___ Text shown ___
Bob Cannard is fairly undaunting in his old clothes, eating his peasant lunch with dusty hands. But make no mistake: Cannard is the big fish of the sustainable food movement, he is the Big Papi of holistic nutrition. With his international reputation and his legioned disciples, he could easily parlay his clout into piles of money. But instead he lives monkishly at the top of a long road: no television, no computer, no virtual friends.

“I made $6,200 in taxable income last year. I don’t own stuff. I don’t buy stuff. The only thing I have is my integrity,” he says, his mouth full of cheese.

Cannard’s Sonoma credentials are deep and wide as they come. His equally outspoken father started the Kenwood Nursery on Highway 12 some five decades ago. “It’s now somebody’s gift shop,” Cannard says with a shrug, and you get the sense that this is a man who moves on from things.

He was married once, but now isn’t. He mentions two children, but doesn’t dwell there. What Bob Cannard cares about most is growing good food, because he believes that eating good food is a transformative thing.

“If humans ate good food,” he says, leaning in, “there would be no more war or strife in the world. It takes three generations in any breeding program to impact the phenotypic outcome. Good food produces etheric sweetness. If we could change food consumption worldwide for that long, your great-grandchildren could live in a world without war, famine, jealousy, betrayal... But instead, because of inferior, weak, nutritionally compromised food, we leave a wake of misery. All our worst human instincts are the direct by-product of bad food.”

He leans back and grins, pleased to play the provocateur.

Cannard is aware that his ideas are unconventional. In the seventies, when he led the charge for organic food, he endured the derision and the name-calling with equanimity. “They called us ‘Fruits and Nuts,’” he says with a smile. Sticks and stones, and so what?  “I’ve never been a part of the lemming pack,” he says, jutting his chin.

Cannard calls himself a gardener with charming humility, a claim somewhat like Picasso admitting to a bit of dabbling with paint. Cannard’s Greenstring Farm, the vast farming co-op headquartered on 140 acres of Petaluma dirt, has carried his reputation into the kitchens of world-class chefs. Alice Waters and Cannard have a standing quid pro quo: his vegetables for her kitchen compost, which he brews into tea for his soil. “Fifty-fifty,” Cannard explains of his approach to land stewardship, “one crop for people, the other for mother nature.”

 As a young man, he dropped out of a college he won’t name, frustrated to discover they weren’t interested in real inquiry. “They were interested in making me compliant,” he explains, an assignation that has never jibed with Cannard’s nature. Instead, he self-directed his studies and deepened what was instinctive; a belief that when left unmolested, nature always bests man’s manipulations.

“Why do we have to do so much? Kill bugs and fertilize and weed-kill and so forth? In the structure of nature’s true instincts, things seem to get along just fine. Leave her alone and she’ll build something beautiful,” Cannard says. “A plant is naked. It doesn’t have any deception. It doesn’t wear lipstick. It doesn’t wear dark glasses or disguises or perfume. Pay attention. Look at a plant, at its physicality. Like a doctor looks at a patient, analytically. Successful gardening is about paying attention.”
___ Excerpted records ___
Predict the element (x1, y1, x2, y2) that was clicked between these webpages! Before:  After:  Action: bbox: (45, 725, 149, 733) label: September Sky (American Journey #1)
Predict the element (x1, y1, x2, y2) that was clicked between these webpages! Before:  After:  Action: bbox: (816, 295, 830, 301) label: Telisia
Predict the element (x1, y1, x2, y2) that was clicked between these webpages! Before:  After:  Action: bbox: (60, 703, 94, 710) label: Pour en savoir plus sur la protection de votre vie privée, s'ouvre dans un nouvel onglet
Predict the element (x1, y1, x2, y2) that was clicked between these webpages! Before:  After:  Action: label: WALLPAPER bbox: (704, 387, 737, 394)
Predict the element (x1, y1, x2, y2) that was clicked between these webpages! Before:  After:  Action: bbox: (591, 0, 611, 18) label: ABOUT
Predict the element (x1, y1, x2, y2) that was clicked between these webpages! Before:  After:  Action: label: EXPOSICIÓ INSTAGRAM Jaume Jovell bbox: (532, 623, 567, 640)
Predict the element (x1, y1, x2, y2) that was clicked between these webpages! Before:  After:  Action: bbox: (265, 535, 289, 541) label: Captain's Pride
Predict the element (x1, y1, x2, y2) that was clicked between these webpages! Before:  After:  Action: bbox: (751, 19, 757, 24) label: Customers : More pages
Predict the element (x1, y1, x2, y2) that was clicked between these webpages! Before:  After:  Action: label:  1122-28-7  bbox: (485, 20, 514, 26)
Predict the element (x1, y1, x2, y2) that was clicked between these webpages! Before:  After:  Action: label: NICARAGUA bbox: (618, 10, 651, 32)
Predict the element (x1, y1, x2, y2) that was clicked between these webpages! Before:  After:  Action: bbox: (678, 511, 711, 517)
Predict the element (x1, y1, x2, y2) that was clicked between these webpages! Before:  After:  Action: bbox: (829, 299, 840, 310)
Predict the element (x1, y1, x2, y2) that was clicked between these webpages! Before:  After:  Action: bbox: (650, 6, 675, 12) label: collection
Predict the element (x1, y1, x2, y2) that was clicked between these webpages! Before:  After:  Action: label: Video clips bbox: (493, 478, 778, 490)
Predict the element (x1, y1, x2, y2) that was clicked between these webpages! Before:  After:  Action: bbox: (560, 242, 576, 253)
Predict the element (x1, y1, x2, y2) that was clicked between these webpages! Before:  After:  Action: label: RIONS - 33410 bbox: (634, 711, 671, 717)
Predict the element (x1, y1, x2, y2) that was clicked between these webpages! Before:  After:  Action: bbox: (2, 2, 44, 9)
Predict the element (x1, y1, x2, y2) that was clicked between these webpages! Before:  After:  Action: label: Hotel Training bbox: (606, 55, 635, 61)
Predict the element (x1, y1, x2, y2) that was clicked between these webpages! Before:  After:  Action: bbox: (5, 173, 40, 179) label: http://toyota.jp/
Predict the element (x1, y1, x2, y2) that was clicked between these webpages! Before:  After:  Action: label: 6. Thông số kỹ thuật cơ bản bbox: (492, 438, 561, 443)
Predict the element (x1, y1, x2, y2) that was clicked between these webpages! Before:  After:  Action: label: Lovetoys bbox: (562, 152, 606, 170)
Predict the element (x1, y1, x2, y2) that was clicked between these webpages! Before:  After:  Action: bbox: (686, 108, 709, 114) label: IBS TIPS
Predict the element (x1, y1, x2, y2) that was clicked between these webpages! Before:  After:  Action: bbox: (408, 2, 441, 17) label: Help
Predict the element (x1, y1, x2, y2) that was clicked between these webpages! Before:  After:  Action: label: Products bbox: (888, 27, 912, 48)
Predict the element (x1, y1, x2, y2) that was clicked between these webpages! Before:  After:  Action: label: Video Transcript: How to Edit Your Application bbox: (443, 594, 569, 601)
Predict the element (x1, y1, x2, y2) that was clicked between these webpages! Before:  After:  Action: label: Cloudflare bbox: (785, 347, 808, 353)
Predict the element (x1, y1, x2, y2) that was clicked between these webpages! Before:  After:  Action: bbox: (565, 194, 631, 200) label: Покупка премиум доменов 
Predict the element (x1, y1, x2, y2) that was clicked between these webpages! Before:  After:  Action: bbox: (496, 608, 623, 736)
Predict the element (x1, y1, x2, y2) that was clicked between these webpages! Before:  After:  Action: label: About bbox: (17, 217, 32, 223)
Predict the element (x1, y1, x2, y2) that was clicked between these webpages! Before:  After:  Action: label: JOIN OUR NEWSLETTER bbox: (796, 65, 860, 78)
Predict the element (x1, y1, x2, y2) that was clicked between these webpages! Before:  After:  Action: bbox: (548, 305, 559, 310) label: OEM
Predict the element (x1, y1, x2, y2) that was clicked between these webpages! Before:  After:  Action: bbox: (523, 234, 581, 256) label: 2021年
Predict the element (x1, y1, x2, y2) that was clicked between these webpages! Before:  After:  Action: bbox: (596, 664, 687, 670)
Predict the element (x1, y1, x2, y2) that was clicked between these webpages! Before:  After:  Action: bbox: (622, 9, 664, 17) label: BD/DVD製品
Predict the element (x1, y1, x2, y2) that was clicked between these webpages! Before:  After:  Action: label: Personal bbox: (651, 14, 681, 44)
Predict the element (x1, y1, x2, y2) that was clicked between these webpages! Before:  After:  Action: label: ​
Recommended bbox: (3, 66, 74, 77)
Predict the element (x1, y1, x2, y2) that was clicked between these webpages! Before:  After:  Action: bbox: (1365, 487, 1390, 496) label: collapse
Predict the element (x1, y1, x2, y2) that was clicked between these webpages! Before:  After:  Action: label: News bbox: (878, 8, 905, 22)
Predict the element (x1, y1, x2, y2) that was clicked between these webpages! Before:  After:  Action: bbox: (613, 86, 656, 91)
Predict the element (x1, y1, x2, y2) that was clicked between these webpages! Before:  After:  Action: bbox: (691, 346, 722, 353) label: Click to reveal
___
- Your assignment -
Edit the profile of Bob Cannard by rewriting it starting at "Cannard is aware" and ending at "jutting his chin.", with "equanimity" changed to "composure".

- Result -
Cannard is aware that his ideas are unconventional. In the seventies, when he led the charge for organic food, he endured the derision and the name-calling with composure. “They called us ‘Fruits and Nuts,’” he says with a smile. Sticks and stones, and so what?  “I’ve never been a part of the lemming pack,” he says, jutting his chin.